Tipp: Vorhandene "alias"-Einträge anzeigen
Mit einem Alias für die Bash definieren Sie praktische Kurzbefehle und Abkürzungen für Kommandos, die Sie sich nicht merken können oder wollen. Auf den meisten Distributionen ist beispielsweise die Abkürzung ll definiert.
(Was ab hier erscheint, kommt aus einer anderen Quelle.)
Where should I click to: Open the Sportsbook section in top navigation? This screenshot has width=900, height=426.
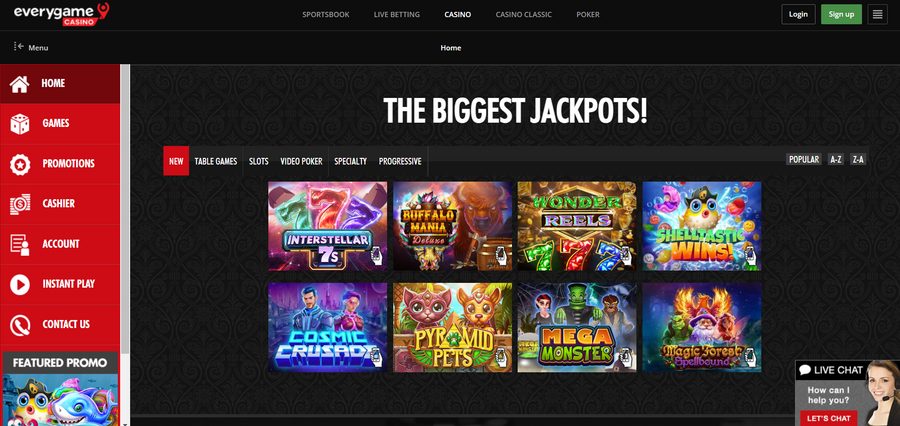coord(325,14)
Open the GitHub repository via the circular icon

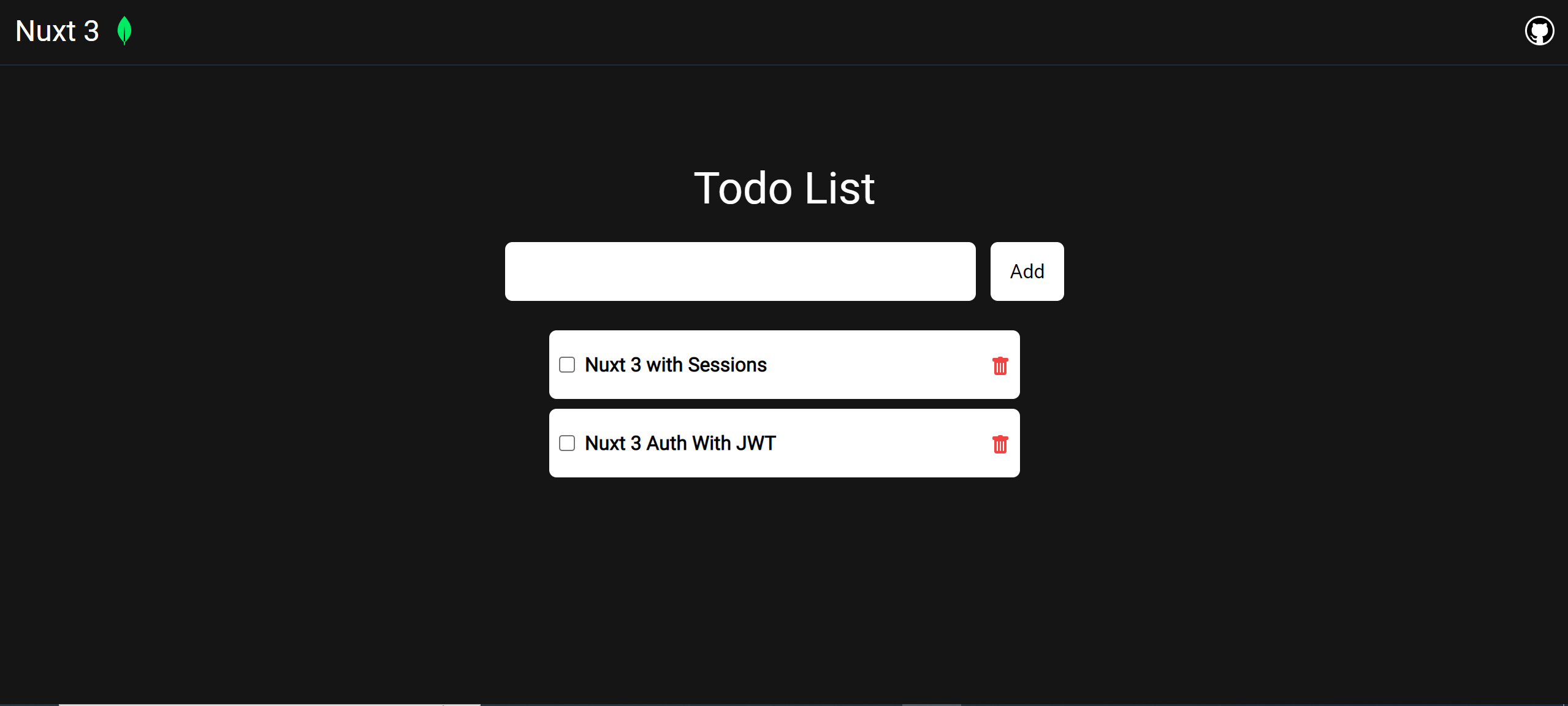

Was sich dahinter verbirgt, erfahren Sie mit dem Befehl alias und dem Namen des Kurzbefehls:
$ alias ll alias ll="ls -l"
Alle Alias-Definitionen zeigen Sie an, indem Sie den Befehl alias ohne weitere Argumente eingeben (Listing 1).
Listing 1
Aliase
$ alias alias ..='cd ..' alias …='cd ../..' alias ll='ls -l' alias la='ls -la' alias ltr='ls -ltr' alias rd='rmdir' alias md='mkdir' alias grep='grep --color' alias asteroid='ssh huhn@asteroid.huhnix.org' alias xterm='xterm -bg black -fg white &' alias go='cd ~/easy/2010/02/' …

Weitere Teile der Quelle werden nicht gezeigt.